Download Using the D810A DSLR for Deep Space Astrophotography

JUNE 13, 2017
ADVANCED
Using the D810A DSLR for
Deep Space and Nebulae
Astrophotography
Featuring JOHANNES SCHEDLER, TOSHIO USHIYAMA & TAKAYUKI YOSHIDA
© Johannes Schedler
Eta Carina Nebula Nebula • Telescope: Cassegrain 32" f/7 (5600mm) [CTIO
observatory, Chile] • Equatorial mount: 32" Fork Mount • Exposure: Manual
mode, ISO 400/800 • Exposure time per image and number of composites: 300
seconds × 5 images/300 seconds × 3 images
Nikon designed the D810A DSLR exclusively for those photographers who shoot
astrophotography, specifically those who want to capture deep space images of
clouds of gas and dust known as nebulae. The camera is uniquely designed to
capture nebulae rich in H-alpha emission. [Read the sidebar below for a greater
explanation of H-alpha.] Ideal subjects for use with the camera include deep
space imagery of nebulae, galaxies and clusters as well as constellations and our
local solar system.
Photographs of Earth’s moon, and the planets in our local solar system, as well as
constellations and the edge of our own galaxy—the Milky Way—can be captured
using wide-angle lenses that allow you to include a terrestrial foreground.

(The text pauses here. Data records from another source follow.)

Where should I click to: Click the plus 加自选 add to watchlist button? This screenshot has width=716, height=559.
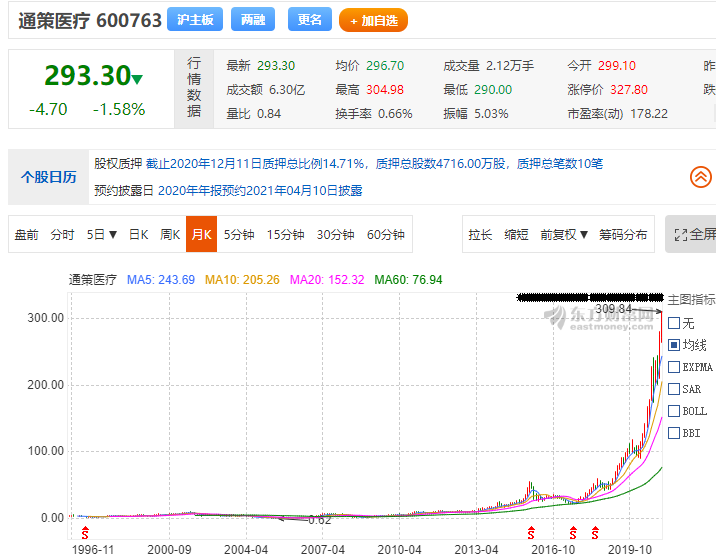pos(373,20)
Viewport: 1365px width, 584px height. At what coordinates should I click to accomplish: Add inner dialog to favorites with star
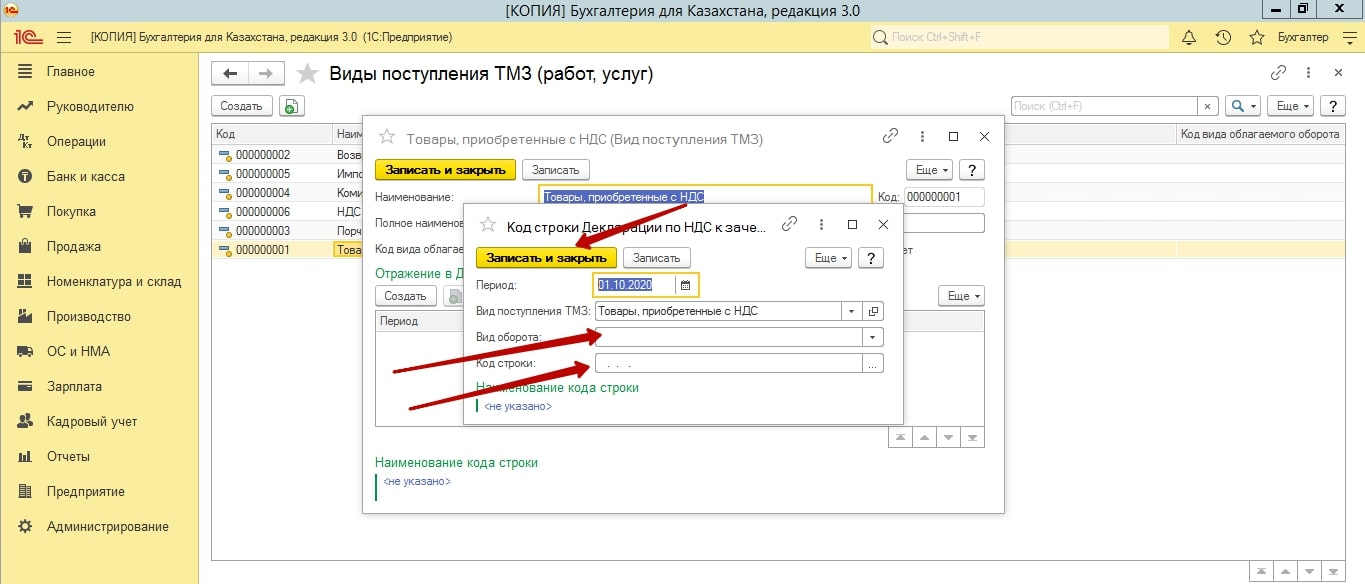tap(490, 226)
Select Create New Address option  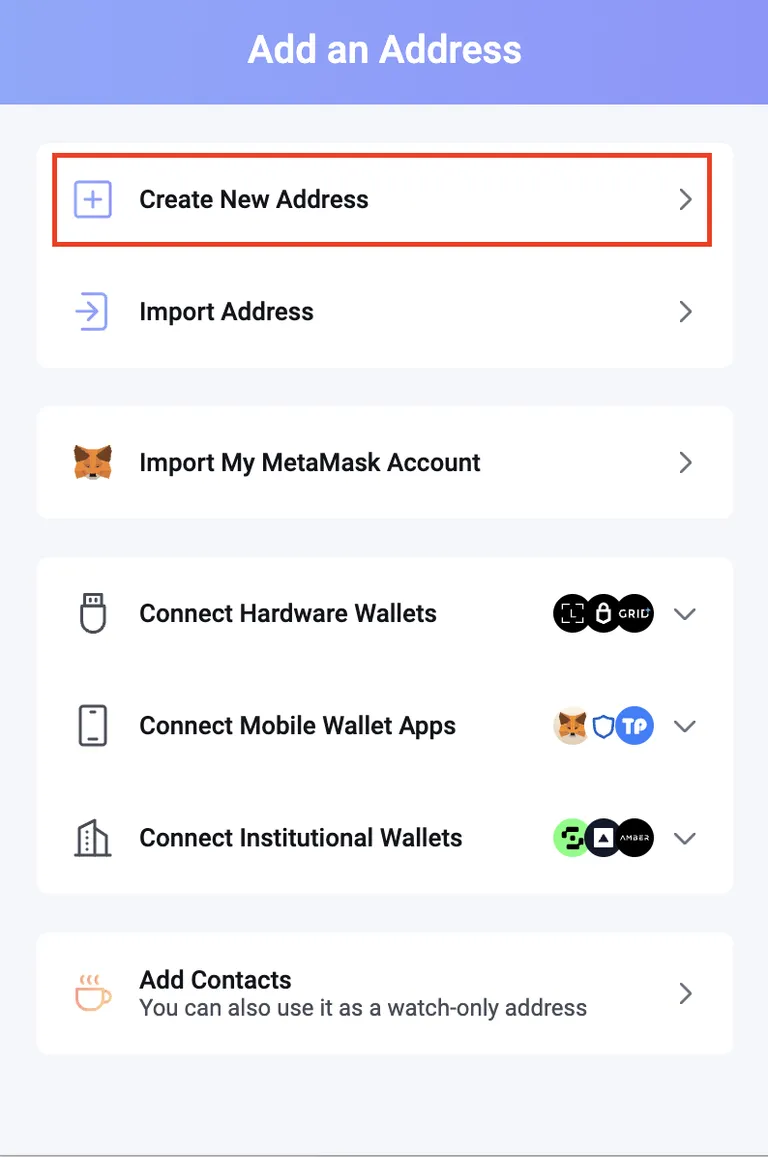[382, 199]
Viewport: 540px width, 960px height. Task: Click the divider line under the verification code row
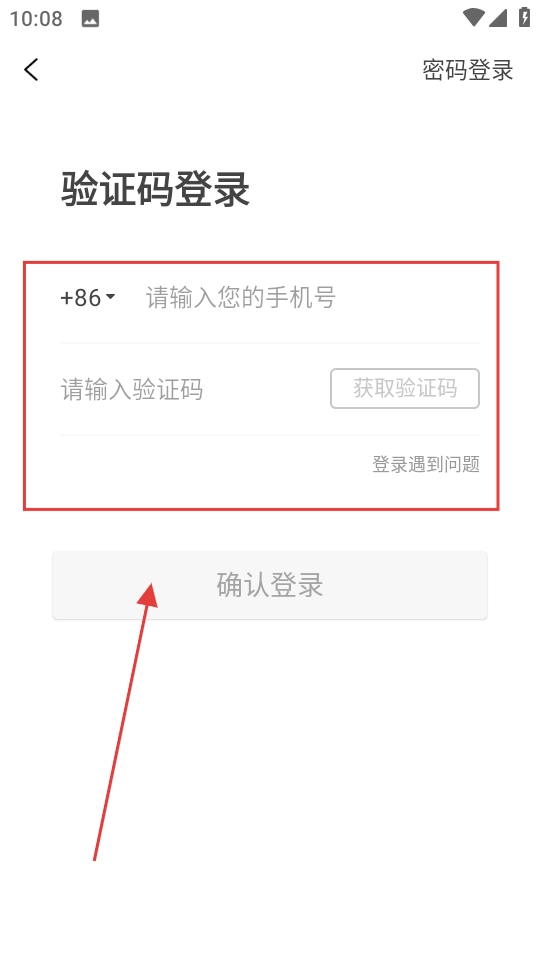click(x=269, y=435)
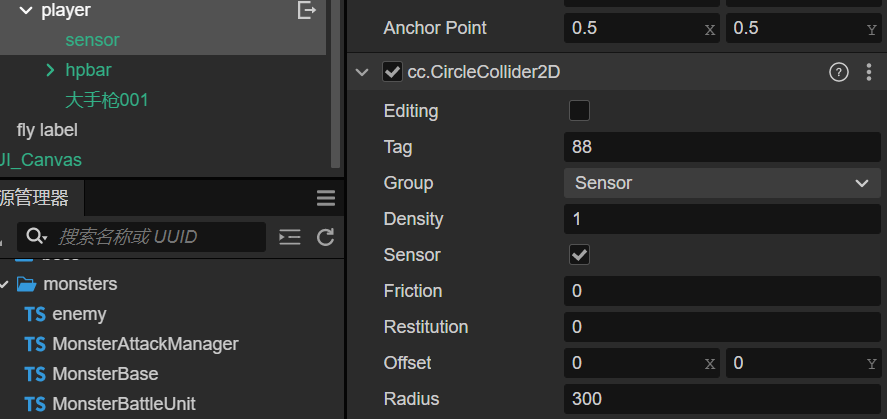Open the CircleCollider2D component options menu

(868, 72)
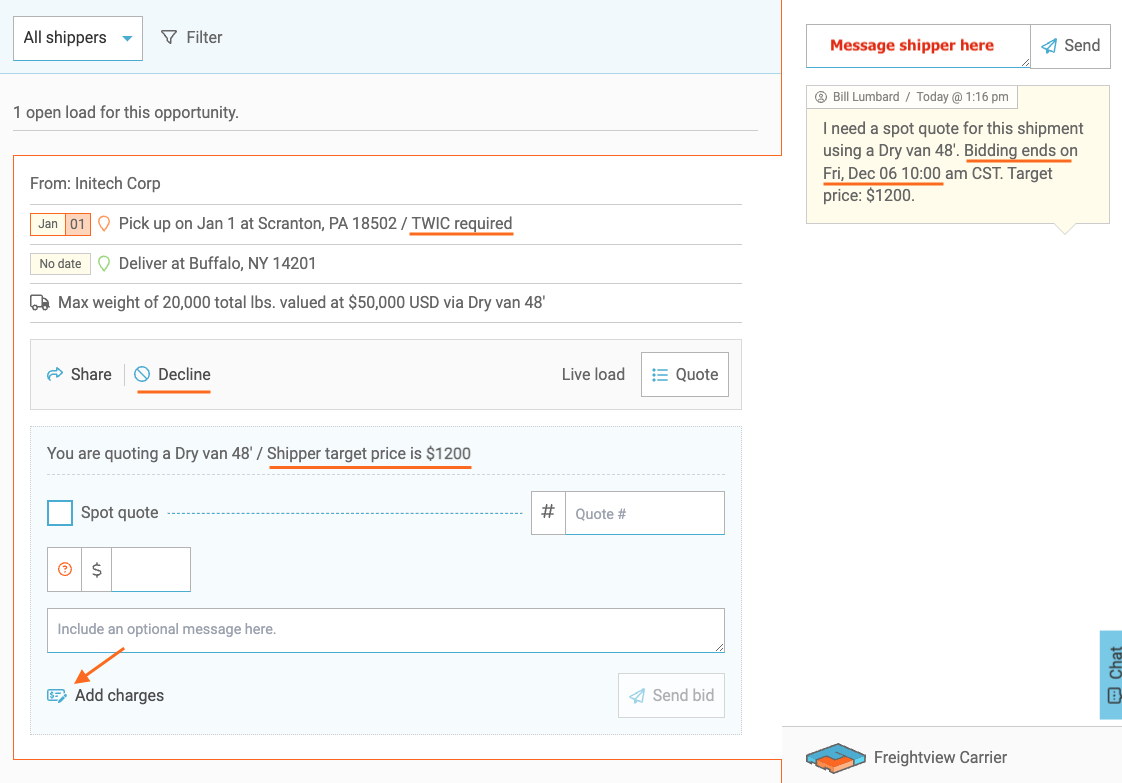Viewport: 1122px width, 783px height.
Task: Enable the Spot quote checkbox
Action: tap(60, 513)
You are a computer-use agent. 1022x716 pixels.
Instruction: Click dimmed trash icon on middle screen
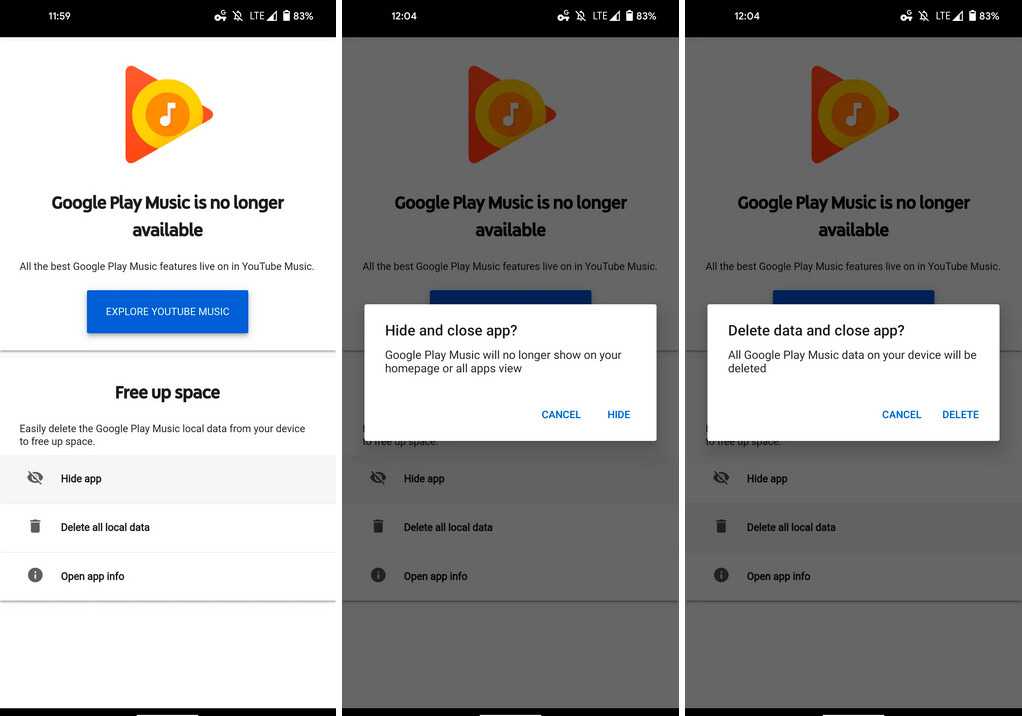(x=378, y=526)

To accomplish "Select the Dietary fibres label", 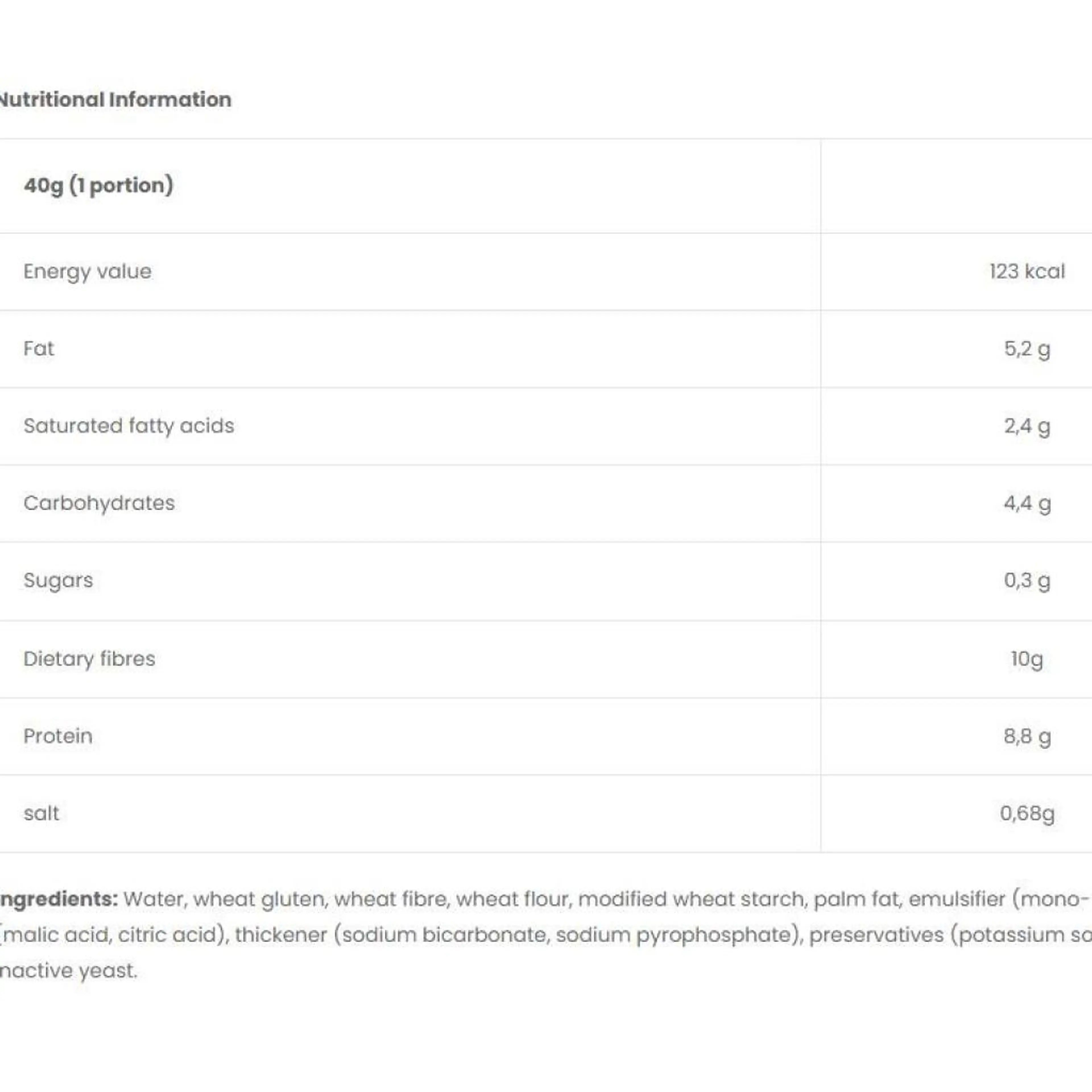I will (x=89, y=659).
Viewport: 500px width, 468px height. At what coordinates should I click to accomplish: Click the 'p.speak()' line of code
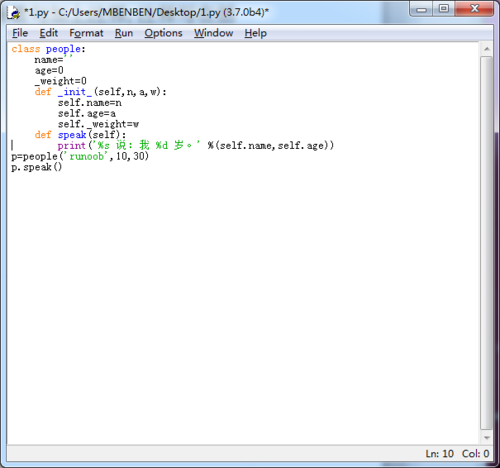tap(37, 167)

Prior to the release of the D810A, a popular way to use a DSLR to shoot vibrant Halpha nebulae would be to have a camera modified after purchase, which would
void the warranty. Since the D810A incorporates a special IR Cut filter to allow
you to shoot H-alpha nebulae at 4x the contrast than with a normal DSLR,
modification is not necessary and your warranty is maintained. However, with the
addition of this IR Cut filter, this means that the camera is not well suited for
normal photography—and a color shift will occur if you use the camera in daylight
or for flash photography. This camera is designed exclusively for night landscapes
and astrophotography.
The best conditions for capturing beautiful images of the night sky are clear skies
with low light pollution and low activity in the atmosphere from winds and
moisture, also little or no moonlight that could outshine the stars or other celestial
objects you’re trying to photograph.
When shooting solar eclipses with the D810A attached to either NIKKOR lenses
or a telescope, you don’t want to point the camera at the sun without the proper
solar eclipse filters attached. Doing so can cause damage to your eyes and the
camera’s image sensor.
© Johannes Schedler
Orion Nebula • Telescope: Cassegrain 16" f/3 (1200mm) • Equatorial mount:
ASA Astro System Austria • Exposure: Manual mode, ISO 1600 • Exposure time
per image and number of composites: 60 seconds x 35 images
Deep sky photography essentials
A telescope—since deep sky photography typically requires long exposures,
having a telescope capable of tracking the object is very beneficial, and having
one on a heavy-duty polar aligned equatorial mount is best. Add an F-mount
camera adapter (optional, not sold by Nikon) used to connect the D810A to the
telescope and maybe a cable release or wireless remote (see accessories listed
at bottom of page) and you’re set. This camera imaging system is complete; the
images are recorded to the camera’s memory card unlike many other camera
designs used for astrophotography
Alternatively, you can use a NIKKOR super-telephoto lens, 200mm and longer,
attached to the D810A as well, especially for lunar and planetary image capture.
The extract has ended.